Provided text:
Hydrogen and hydrogen-based fuels represent one of the most important alternative fuels. According to IEA’s projections for 2070, hydrogen and hydrogen-based fuels alone will account for 13% of all final energy needs (IEA, 2020d). A rapid expansion is a considerable challenge. In the case of LNG, its adoption started in the 1960s and took around 50 years to position itself (today, global LNG trade accounts for 2.5% of global energy supply), and for renewable electricity, market-creating feed-in-tariffs needed 25 years to achieve a point where solar PV accounts for 1% of global electricity output. Decarbonisation efforts to comply with the Paris agreement—zero emissions within the next 30-50 years— will need the help strong investment in hydrogen R&D and infrastructure to expedite H2 adoption. R&D is needed even after a technology is materialised to drive down costs and improve performance—at this point in technology development, the private sector is most likely to contribute (IEA, 2019a; Rissman, et al.). International hydrogen distribution is driven by cost differences, renewables availability, infrastructure, and land use constraints, among others. With hydrogen production costs falling, costs for hydrogen distribution are becoming increasingly important. For production and distribution, three types of value chains are emerging (Hydrogen Council, McKinsey & Company, 2021).

  • Large-scale hydrogen buyers near favourable renewables or gas and carbon storage sites will use onsite hydrogen production.

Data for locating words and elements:

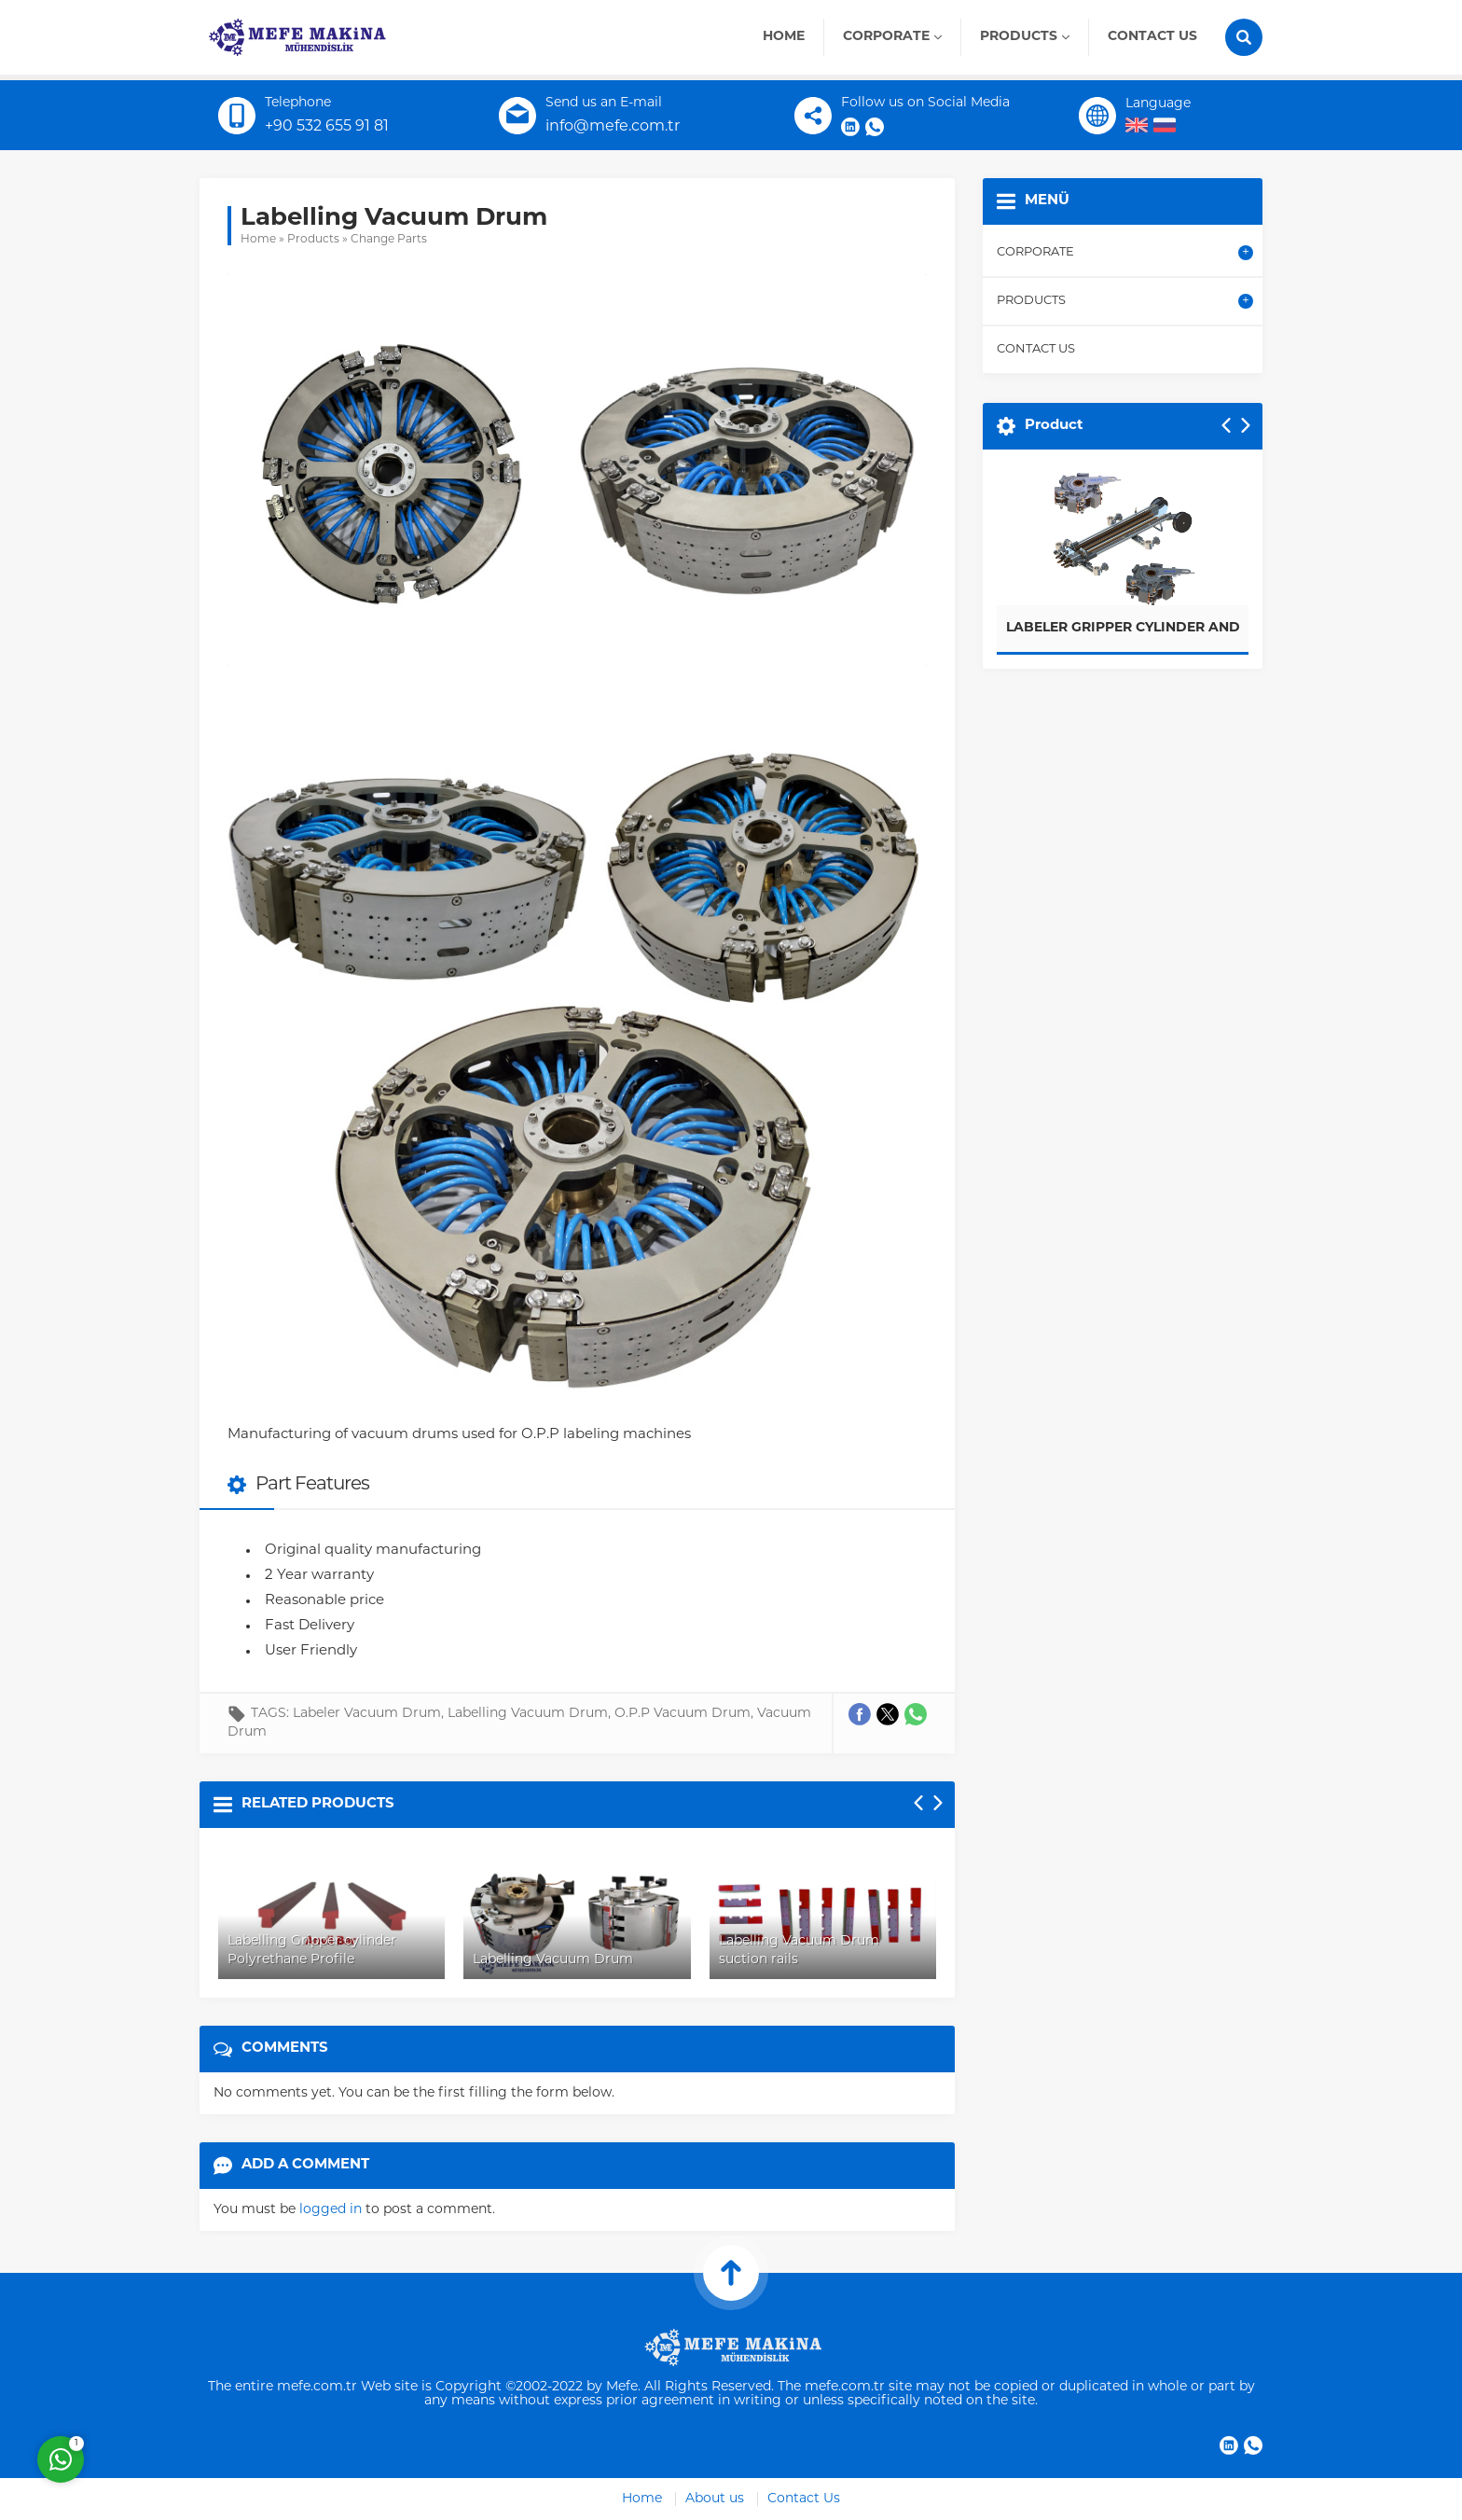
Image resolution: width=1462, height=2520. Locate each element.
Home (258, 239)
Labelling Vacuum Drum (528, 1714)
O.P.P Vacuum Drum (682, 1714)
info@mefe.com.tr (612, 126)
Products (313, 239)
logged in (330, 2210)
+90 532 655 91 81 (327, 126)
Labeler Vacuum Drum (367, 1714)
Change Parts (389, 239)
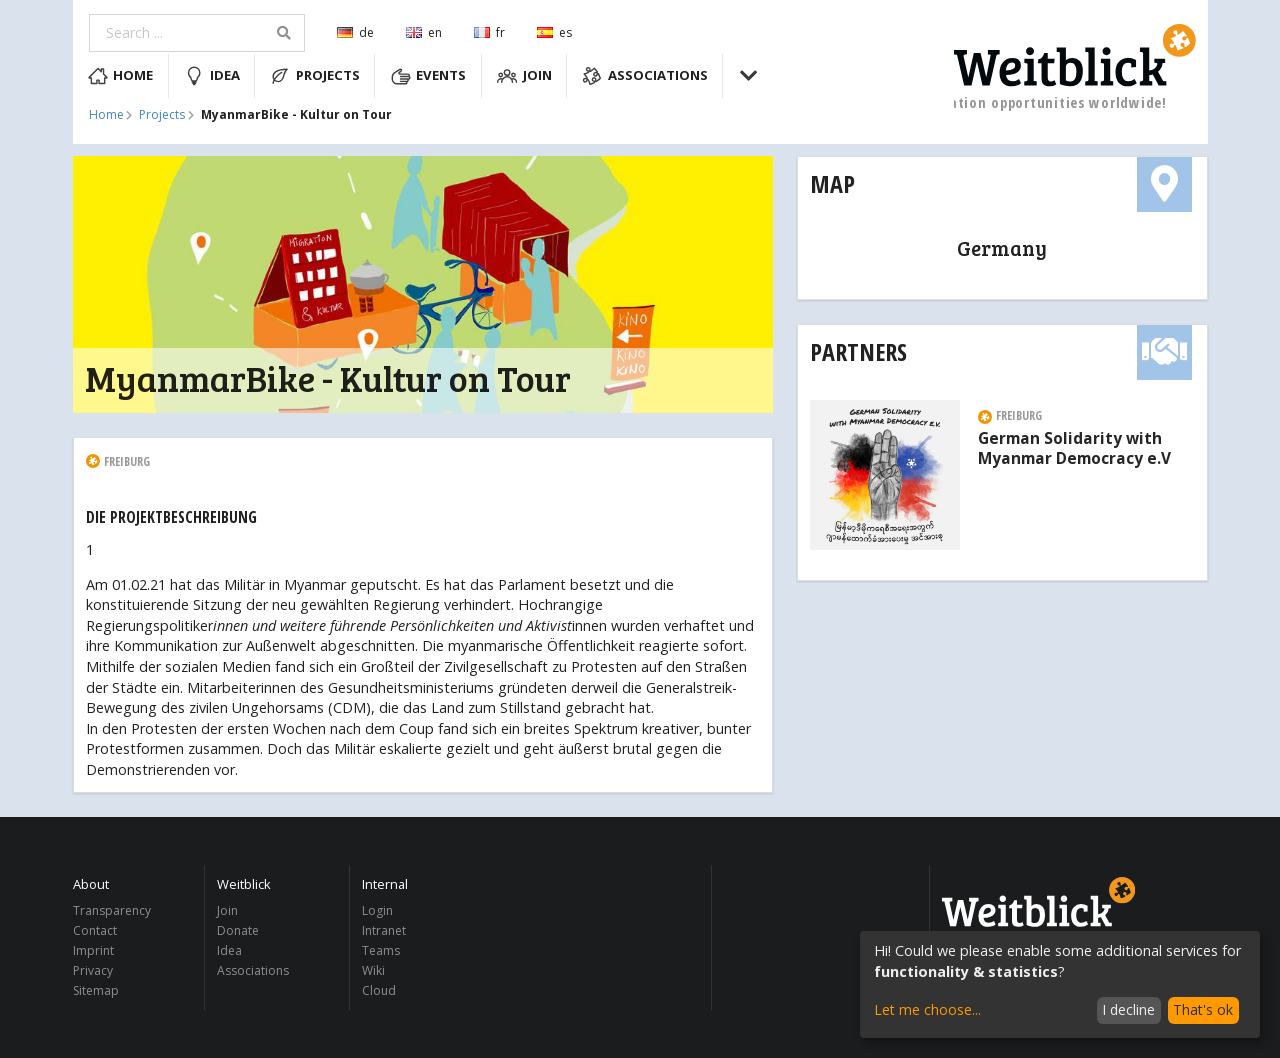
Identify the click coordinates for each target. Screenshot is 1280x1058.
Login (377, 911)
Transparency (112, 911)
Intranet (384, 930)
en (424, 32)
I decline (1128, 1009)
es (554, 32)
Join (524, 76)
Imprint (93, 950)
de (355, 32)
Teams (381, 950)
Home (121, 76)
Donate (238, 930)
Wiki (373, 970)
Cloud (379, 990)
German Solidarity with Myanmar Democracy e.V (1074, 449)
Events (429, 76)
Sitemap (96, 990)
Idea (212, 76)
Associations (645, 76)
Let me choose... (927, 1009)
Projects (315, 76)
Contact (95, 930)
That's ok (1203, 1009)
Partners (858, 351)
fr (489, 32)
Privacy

Goal 1:
According to the hydrogen fuels passage, how long did LNG take to position itself after its adoption began in the 1960s?
Goal 2:
Carry on the hydrogen fuels passage from its last line.

Task answer 1:
Around 50 years.

Task answer 2:
  • Smaller buyers (e.g. refuelling stations or households) will require regional distribution of hydrogen.
  • In regions without optimal resources, hydrogen buyers may rely on imports.

In the following paragraphs the trends and expected shifts in hydrogen use and production are presented.

  • Industry

The rapid adoption of hydrogen in the industry will require an equal rate for scaling hydrogen production, distribution, and storage infrastructure. For those facilities with access to low cost electricity, the most feasible option is to produce hydrogen on-site, but the rest of industrial facilities may have to purchase this hydrogen—this requires an extensive and solid distribution system that can also serve the mobility sector (Rissman, et al., 2020).

  • Iron and steel

In current primary steel production using direct reduced iron plus an electric arc furnace (DRI-EAF), methane is transformed in syngas, containing hydrogen and carbon monoxide, so H2 reduces iron. Around 6% of steel is made from this route, while the blast furnace/basic oxygen furnace (BF/BOF) route uses coal to reduce the iron ore and secondary EAF production uses electricity to melt the metal scrap—the source of electricity determines the emissions. Modern steel facilities already operate within the limits of thermodynamic efficiency, so to lower the emissions the options are to replace carbon with hydrogen or use direct electrolysis (Rissman, et al., 2020).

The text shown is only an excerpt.